The Second Elegy (Rainer Maria Rilke)

Every angel is terrifying. And yet, alas, I invoke you,
almost deadly birds of the soul, knowing about you.
Where are the days of Tobias, when one of you, veiling his radiance,
stood at the front door, slightly disguised for the journey, no longer appalling;
(a young man like the one who curiously peeked through the window).
But if the archangel now, perilous, from behind the stars took even one step down toward us:
our own heart, beating higher and higher, would beat us to death.
Who are you?

Early successes, Creation's pampered favorites,
mountain-ranges, peaks growing red in the dawn of all beginning,--
pollen of the flowering godhead, joints of pure light,
corridors, stairways, thrones, space formed from essence,
shields made of ecstasy, storms of emotion whirled into rapture, and suddenly alone:
mirrors, which scoop up the beauty that has streamed from their face
and gather it back, into themselves, entire.

But we, when moved by deep feeling, evaporate; we breathe ourselves out and away;
from moment to moment our emotion grows fainter, like a perfume.
Though someone may tell us: "Yes, you've entered my bloodstream, the room,
the whole springtime is filled with you . . . "--what does it matter? he can't contain us,
we vanish inside him and around him.
And those who are beautiful, oh who can retain them?
Appearance ceaselessly rises in their face, and is gone.
Like dew from the morning grass, what is ours floats into the air, like steam from a dish of hot food.
O smile, where are you going?
O upturned glance: new warm receding wave on the sea of the heart . . .
alas, but that is what we are.
Does the infinite space we dissolve into, taste of us then?
Do the angels really reabsorb only the radiance that streamed out from themselves,
or sometimes, as if by an oversight, is there a trace of our essence in it as well?
Are we mixed in with their features even as slightly as that vague look
in the faces of pregnant women?
They do not notice it (how could they notice) in their swirling return to themselves.
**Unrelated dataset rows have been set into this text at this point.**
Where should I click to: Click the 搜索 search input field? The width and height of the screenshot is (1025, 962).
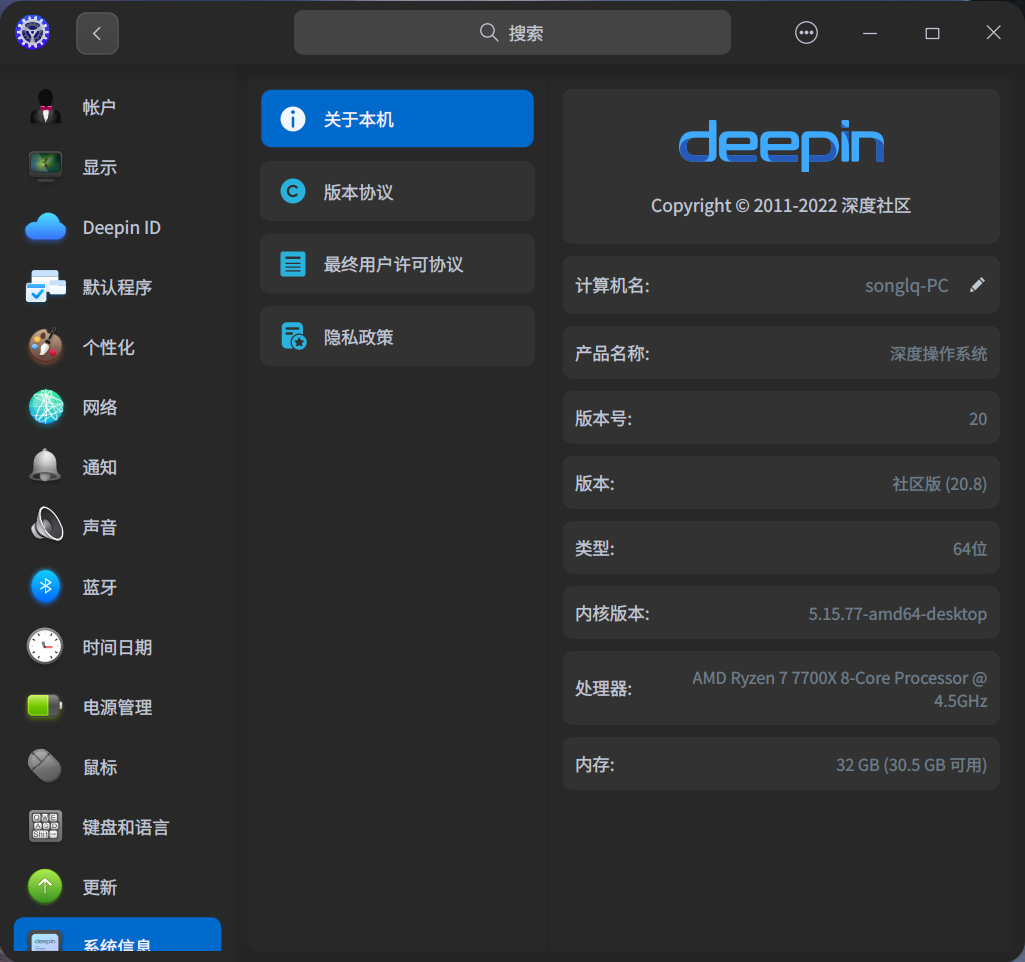(x=512, y=33)
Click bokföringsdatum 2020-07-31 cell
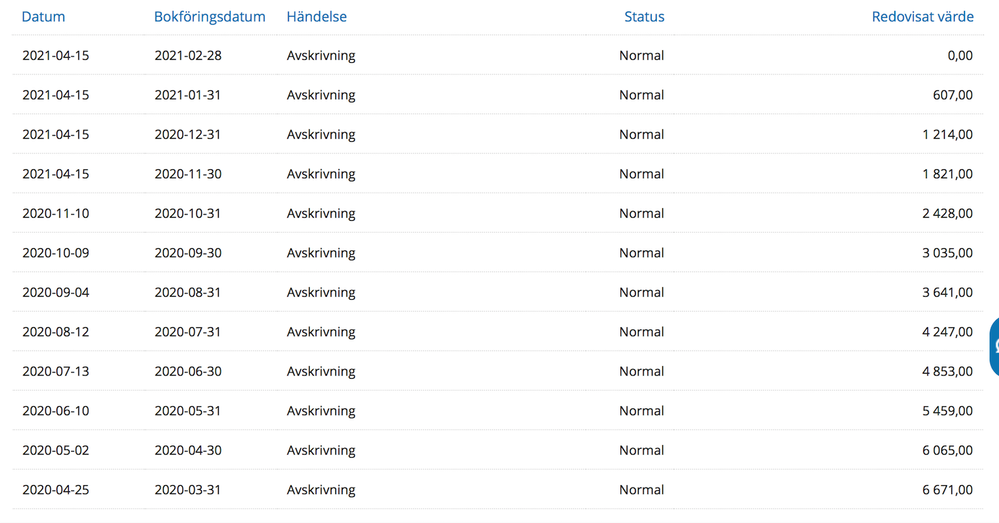 tap(188, 332)
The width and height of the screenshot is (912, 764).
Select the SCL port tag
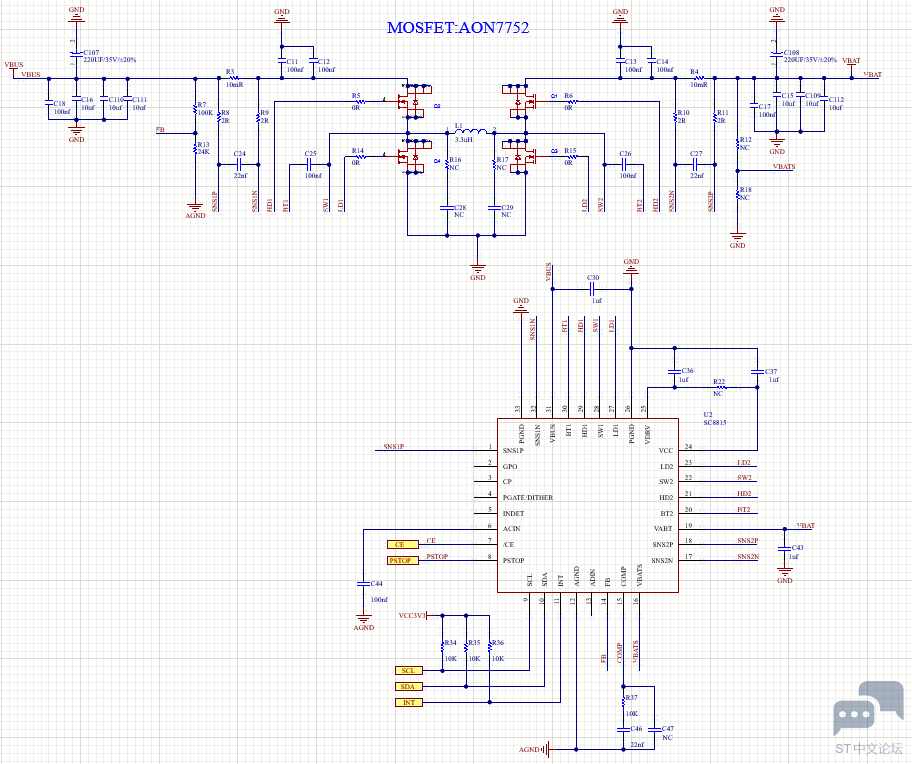pos(407,670)

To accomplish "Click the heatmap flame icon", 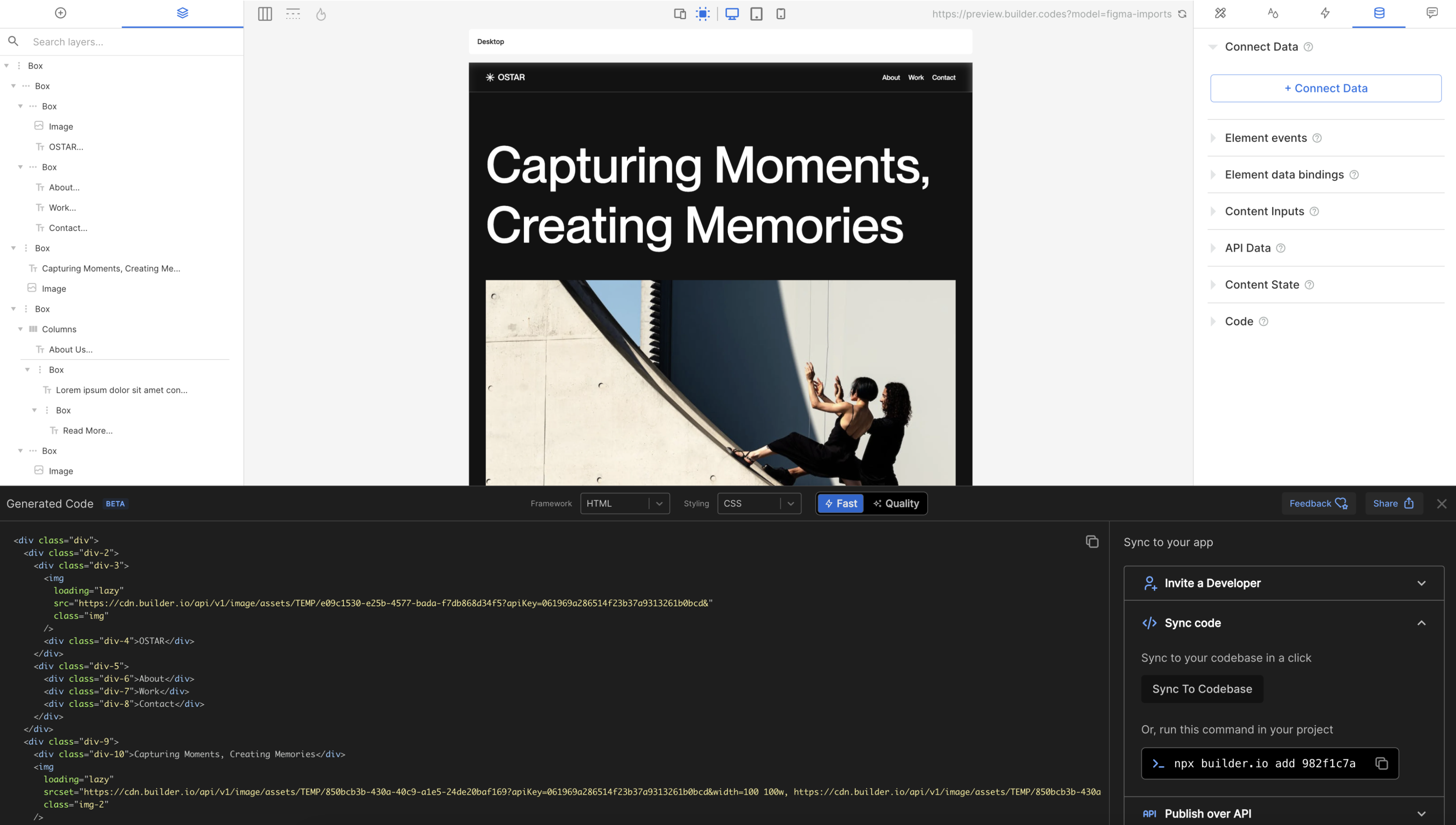I will coord(321,14).
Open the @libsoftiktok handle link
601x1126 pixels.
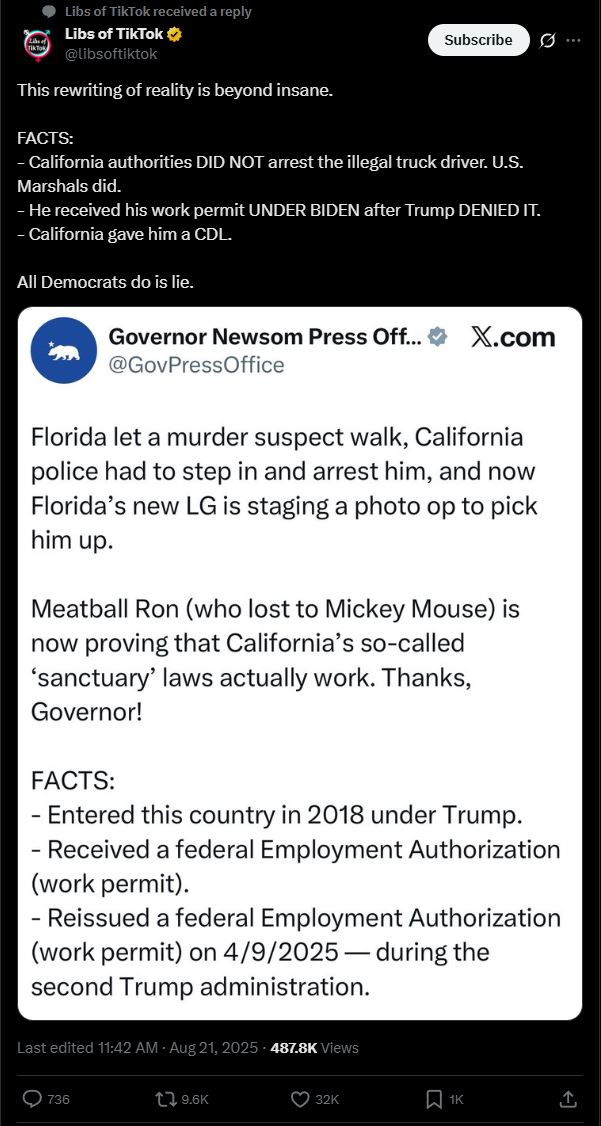pos(111,54)
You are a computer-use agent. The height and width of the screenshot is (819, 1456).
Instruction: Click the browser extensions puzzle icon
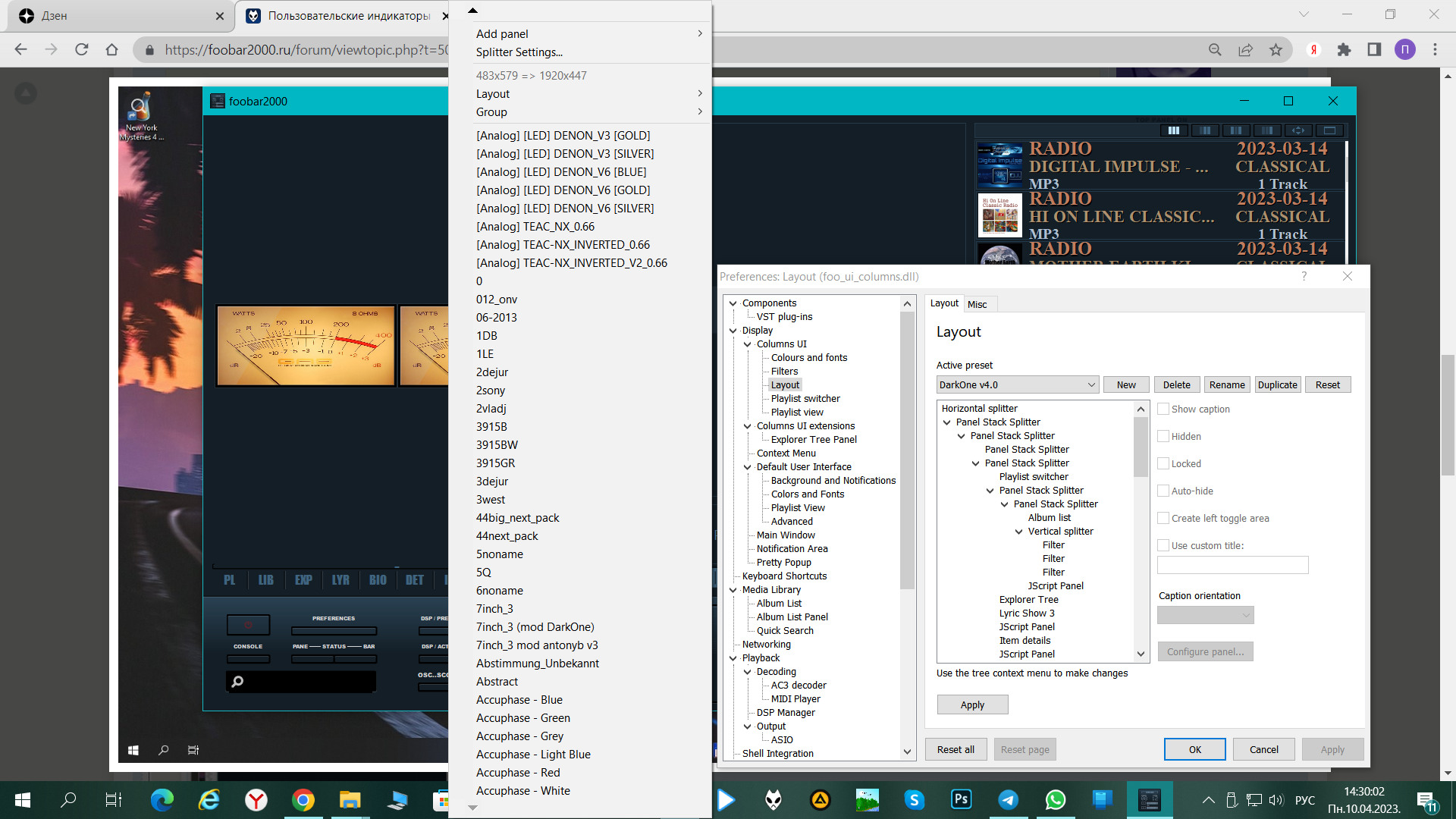[x=1344, y=50]
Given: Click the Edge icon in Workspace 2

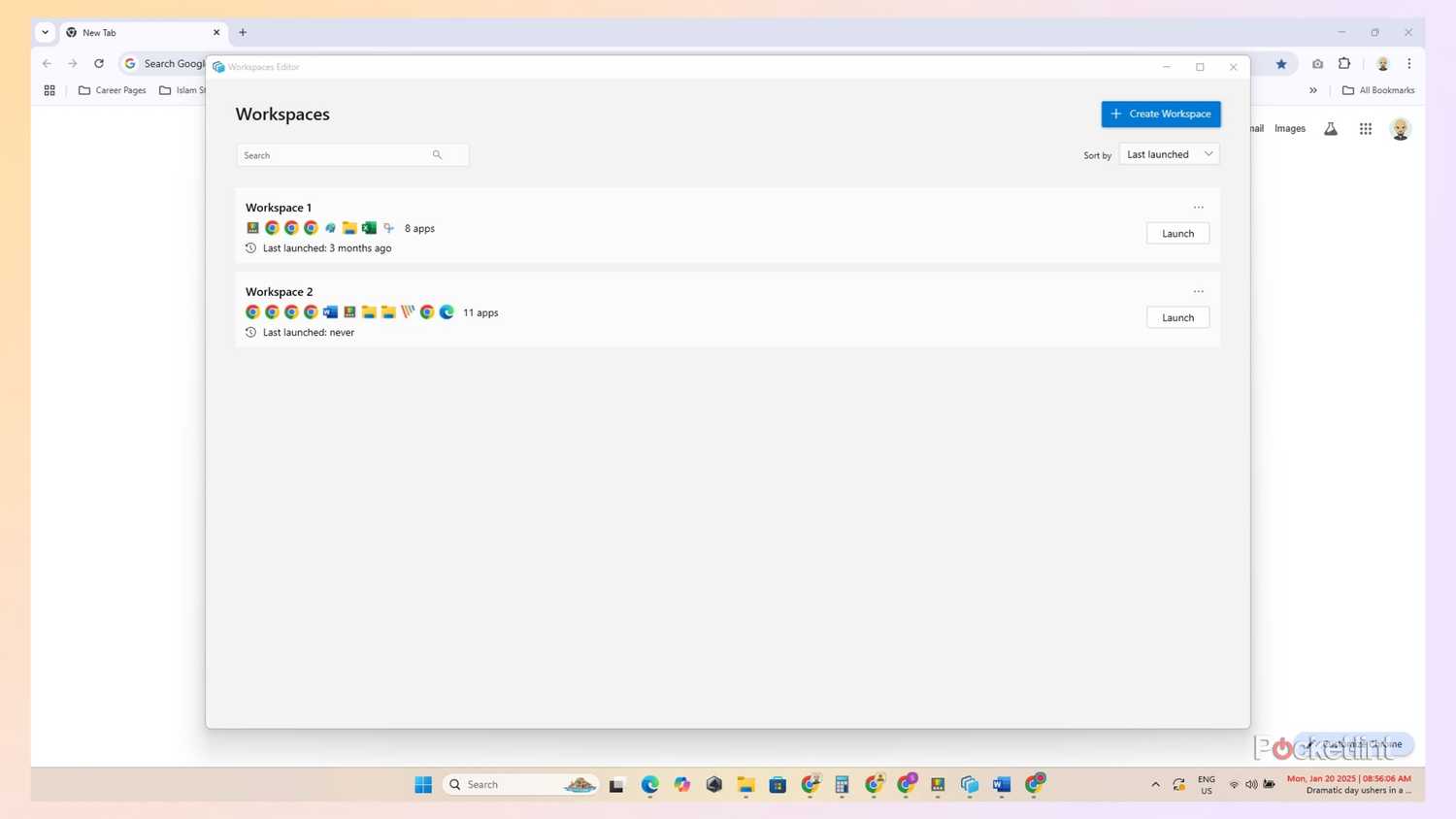Looking at the screenshot, I should coord(447,312).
Lovers, if they knew how, might utter strange, marvelous words in the night air.
For it seems that everything hides us.
Look: trees do exist; the houses that we live in still stand.
We alone fly past all things, as fugitive as the wind.
And all things conspire to keep silent about us, half out of shame perhaps, half as unutterable hope.

Lovers, gratified in each other, I am asking you about us.
You hold each other. Where is your proof?
Look, sometimes I find that my hands have become aware of each other,
or that my time-worn face shelters itself inside them.
That gives me a slight sensation.
But who would dare to exist, just for that?
You, though, who in the other's passion grow until, overwhelmed, he begs you:
"No more . . . "; you who beneath his hands swell with abundance,
like autumn grapes; you who may disappear because the other has wholly emerged:
I am asking you about us.
I know, you touch so blissfully because the caress preserves,
because the place you so tenderly cover does not vanish;
because underneath it you feel pure duration.
So you promise eternity, almost, from the embrace.
And yet, when you have survived the terror of the first glances,
the longing at the window, and the first walk together, once only, through the garden:
lovers, are you the same?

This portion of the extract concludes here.